Sunday, August 21, 2011
How could I not? You've given me some of THE GREATEST compliments ever....like the time someone told me I was a "wholesome bitch"...I loved that compliment so much I contemplated having it printed in vinyl and plastered over my bed in the location where numerous married Mormon's have "Love is Spoken Here". I also thought about using it as my nickname on LDS Linkup (the dirtiest, creepiest, fawesomest, free Mormom dating site in existance). I mean, who WOULDN'T want to hook up with "Wholesome Bitch" in ass-cold Minnesota? Right? Thank YOU wholesome bitch commenter.
I love it when other LDS social lepers contact me and thank me for being honest. I'd like to thank you for being honest about me being honest. It's like one big honest fest where wholesome bitches everywhere can come together and bask in the glory of the truth behind the truth (a.k.a. gospel doctrine).
And to all of you non-members* who have written words of encouragement, support, and the occasional, "I'm not Mormon, or single, but if I was....", you TO are the "salt of the earth"* in my book. I hope to met you all in person one day. Maybe we can sit down over some cupcakes and talk about the evils of coffee one day. OH WHAT A DAY THAT WOULD BE!
And to you, Mr./Miss Tattoo Hunter who gave the most energetic compliment yet I am sending you an ass-load of warm fuzzies*. I may double less than three you! Not a lot makes me laugh out loud but your comment certainly did! That's more "f**k yea"s than I've ever seen in a single paragraph. Talk about a metaphorical bouquet of flowers!
I love my readers!!!...well most of them...
See, I also get a barrage of comments, mostly from disgruntled ex-Mormons, who think I should leave the LDS church. Now, you may think you're offering novel advice. I get it, you "found the light" and "personal enlightenment" and "broke free from the shackles of organized religion" and now want to spread the word to those of us blinded by strict moral codes and theological idealism. I'm glad you found the strength to do what you felt was right for you to do. But it's not the right thing for me to do. Don't think I haven't had the same novel idea a bajillion times, in fact, I had it today. But in the end, it's not what's right for me.
A couple of weeks ago while I was out for a run I thought a lot about some of your "get the hell out of there" comments. I thought about the best way to explain why it is that I stay in a religious culture that obviously drives me insane and keeps me on the brink of suicidality most days. The best analogy I could come up with is having a kid. I don't have kids and most of the time I cringe when I think about having one. I mean, first you have to deal with pregnancy and all of it's pleasantries, which include a mucous plug and a thrashed vagina. Then once you have the baby your nipples turn into sprinklers and you spend your days alternating between vomit and poop duty. Seriously, why in the hell would anyone want to have a kid? They're messy and smelly and selfish and needy and time consuming and expensive and the list goes on and on and on and on. BUT people keep telling me that it's totally worth it. That the first smile is worth the sleepless nights and permanant stretch marks. That their children bring them unspeakable joy and happiness. There are two sides to everything.

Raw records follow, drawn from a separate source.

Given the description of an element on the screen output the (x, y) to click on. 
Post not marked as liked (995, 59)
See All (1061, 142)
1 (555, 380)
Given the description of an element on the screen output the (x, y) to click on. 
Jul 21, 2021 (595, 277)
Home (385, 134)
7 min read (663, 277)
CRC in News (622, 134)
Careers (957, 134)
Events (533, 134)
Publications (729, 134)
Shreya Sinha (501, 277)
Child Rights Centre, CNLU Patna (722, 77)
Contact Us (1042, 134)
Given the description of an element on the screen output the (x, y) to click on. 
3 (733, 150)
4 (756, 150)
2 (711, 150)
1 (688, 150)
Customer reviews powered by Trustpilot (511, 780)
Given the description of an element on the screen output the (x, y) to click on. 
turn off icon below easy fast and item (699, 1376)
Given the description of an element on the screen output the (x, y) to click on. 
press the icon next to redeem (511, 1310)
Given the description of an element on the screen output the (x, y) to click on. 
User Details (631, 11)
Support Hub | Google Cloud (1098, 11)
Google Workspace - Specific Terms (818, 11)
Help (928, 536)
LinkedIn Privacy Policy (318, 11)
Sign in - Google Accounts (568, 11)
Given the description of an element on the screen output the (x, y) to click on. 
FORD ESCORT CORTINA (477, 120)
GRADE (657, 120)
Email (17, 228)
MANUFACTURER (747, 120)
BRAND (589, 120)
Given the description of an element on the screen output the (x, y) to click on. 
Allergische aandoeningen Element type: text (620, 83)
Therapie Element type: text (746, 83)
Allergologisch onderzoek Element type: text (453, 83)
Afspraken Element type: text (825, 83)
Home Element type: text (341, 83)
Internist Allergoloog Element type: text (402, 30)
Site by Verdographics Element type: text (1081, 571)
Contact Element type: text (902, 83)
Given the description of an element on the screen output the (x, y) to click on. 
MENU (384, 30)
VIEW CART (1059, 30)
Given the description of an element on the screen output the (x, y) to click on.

That is how my relationship is with the LDS church. Yep, there are a lot of upleasantries that I deal with on a daily basis and they are the topic of this blog. But there is another side of the story, a side I consciously choose not to share. So save your little fingers energy and don't tell me I'd be happier if I jumped ship and set sail on the Love Boat, because it's not something I'm willing to do.
In fact, I say let's make a deal: I won't try and convert you to the way I think, and you won't try and convert me to the way you think. See how easy that is? It's what I like to call "The Plan of Laziness", no one has to do anything but let the other be however they choose to be.
If you agree to disagree, go ahead and leave me a warm little "f**k yea" and I'll send one right on back to you as a sign of how much I less than three you.